### TASK GOAL
Search the entries for lines with the string "computer" and say how many there are, giving only the number.

================

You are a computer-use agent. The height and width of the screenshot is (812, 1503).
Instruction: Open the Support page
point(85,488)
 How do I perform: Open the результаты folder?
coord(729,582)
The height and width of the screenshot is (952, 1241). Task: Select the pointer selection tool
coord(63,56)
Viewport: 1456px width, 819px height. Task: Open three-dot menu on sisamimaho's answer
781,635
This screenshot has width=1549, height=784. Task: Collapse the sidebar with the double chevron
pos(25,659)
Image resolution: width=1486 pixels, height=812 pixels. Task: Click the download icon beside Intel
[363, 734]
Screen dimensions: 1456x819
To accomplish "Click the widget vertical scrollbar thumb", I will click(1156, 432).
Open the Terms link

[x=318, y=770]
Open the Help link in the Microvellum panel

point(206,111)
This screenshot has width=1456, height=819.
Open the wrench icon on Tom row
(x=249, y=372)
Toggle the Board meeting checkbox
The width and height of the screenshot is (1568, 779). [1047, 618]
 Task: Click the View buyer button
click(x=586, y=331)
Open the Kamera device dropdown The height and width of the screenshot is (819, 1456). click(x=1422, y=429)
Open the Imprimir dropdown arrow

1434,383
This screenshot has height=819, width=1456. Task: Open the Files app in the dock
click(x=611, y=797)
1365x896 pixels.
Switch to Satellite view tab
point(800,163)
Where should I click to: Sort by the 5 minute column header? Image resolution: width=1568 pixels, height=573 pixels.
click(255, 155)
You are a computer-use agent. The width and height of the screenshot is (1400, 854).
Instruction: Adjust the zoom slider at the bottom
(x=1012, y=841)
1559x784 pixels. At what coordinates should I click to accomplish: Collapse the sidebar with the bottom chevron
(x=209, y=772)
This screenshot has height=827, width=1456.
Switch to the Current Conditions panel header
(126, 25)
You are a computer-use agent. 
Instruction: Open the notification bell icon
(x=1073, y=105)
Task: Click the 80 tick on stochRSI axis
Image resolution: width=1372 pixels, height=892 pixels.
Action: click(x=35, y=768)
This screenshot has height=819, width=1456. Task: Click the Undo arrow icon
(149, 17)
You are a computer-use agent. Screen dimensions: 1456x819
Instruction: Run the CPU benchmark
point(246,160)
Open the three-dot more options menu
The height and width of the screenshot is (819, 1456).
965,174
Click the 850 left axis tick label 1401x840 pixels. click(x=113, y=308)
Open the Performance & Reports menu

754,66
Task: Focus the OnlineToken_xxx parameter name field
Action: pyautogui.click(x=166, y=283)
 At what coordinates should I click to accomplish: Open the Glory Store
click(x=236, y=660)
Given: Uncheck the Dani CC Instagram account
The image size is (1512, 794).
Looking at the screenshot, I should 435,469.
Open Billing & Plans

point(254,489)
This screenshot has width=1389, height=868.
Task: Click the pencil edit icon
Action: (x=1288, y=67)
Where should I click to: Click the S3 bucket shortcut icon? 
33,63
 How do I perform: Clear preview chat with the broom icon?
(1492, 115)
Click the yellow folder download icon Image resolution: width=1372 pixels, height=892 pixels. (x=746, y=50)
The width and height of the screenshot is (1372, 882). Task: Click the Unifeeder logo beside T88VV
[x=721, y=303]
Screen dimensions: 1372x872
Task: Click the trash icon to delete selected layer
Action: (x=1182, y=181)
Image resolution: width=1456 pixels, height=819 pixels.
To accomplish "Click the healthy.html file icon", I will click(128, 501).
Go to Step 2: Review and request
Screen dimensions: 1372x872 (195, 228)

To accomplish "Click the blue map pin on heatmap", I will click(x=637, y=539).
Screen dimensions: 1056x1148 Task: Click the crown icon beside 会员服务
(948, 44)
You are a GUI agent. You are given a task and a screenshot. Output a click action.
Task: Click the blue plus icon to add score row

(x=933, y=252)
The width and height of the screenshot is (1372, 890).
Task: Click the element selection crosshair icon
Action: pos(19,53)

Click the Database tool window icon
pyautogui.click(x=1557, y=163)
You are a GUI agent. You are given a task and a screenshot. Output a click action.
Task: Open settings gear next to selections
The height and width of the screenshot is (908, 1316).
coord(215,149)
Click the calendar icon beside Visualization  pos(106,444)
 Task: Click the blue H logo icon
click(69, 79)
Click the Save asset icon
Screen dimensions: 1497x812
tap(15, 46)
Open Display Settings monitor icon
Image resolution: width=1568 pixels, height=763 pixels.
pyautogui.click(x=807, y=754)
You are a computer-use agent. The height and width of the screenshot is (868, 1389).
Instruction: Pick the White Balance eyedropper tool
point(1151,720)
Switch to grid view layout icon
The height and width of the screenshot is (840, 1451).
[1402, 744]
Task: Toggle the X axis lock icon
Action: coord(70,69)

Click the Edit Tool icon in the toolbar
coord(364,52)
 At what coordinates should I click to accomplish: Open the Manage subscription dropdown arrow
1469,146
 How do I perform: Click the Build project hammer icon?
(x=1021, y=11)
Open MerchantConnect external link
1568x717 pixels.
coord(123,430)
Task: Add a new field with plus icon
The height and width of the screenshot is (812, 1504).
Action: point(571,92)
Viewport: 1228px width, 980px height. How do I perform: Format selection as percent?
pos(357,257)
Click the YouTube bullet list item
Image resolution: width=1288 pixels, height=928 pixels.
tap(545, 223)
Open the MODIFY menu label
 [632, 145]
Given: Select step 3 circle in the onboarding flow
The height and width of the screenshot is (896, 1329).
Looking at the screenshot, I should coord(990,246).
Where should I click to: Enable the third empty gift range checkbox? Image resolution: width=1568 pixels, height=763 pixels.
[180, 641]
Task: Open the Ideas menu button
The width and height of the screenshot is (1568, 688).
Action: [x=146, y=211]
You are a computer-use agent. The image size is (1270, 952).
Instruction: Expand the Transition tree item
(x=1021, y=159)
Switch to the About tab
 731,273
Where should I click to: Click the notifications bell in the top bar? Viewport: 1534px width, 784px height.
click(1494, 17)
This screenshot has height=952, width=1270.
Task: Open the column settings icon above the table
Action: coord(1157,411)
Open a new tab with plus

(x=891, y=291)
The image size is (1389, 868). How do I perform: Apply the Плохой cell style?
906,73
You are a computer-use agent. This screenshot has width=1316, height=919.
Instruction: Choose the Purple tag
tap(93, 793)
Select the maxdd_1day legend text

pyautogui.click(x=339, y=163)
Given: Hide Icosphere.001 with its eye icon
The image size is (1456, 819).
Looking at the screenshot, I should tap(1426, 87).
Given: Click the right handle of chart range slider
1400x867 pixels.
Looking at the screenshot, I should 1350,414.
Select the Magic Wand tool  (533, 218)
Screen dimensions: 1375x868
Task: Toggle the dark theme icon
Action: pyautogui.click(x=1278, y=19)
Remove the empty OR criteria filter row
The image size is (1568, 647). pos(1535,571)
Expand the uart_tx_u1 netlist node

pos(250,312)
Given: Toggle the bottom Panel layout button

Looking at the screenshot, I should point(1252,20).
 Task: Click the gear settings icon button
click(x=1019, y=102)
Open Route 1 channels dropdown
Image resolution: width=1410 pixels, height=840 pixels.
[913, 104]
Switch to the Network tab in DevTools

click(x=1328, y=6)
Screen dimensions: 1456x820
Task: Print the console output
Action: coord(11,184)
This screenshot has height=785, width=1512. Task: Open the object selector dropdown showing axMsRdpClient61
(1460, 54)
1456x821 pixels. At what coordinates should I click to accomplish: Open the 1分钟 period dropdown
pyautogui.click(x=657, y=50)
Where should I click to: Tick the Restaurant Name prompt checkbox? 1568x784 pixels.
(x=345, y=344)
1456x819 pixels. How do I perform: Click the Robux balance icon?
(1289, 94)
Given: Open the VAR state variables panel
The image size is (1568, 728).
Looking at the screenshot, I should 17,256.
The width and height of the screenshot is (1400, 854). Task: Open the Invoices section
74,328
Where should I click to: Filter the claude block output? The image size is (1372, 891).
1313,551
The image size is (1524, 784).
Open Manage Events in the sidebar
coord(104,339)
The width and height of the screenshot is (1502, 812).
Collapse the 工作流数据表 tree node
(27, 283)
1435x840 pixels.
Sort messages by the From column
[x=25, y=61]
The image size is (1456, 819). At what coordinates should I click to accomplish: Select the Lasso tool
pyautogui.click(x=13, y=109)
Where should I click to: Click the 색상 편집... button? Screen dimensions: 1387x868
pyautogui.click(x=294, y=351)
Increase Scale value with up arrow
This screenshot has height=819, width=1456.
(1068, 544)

================

### TASK RESPONSE
7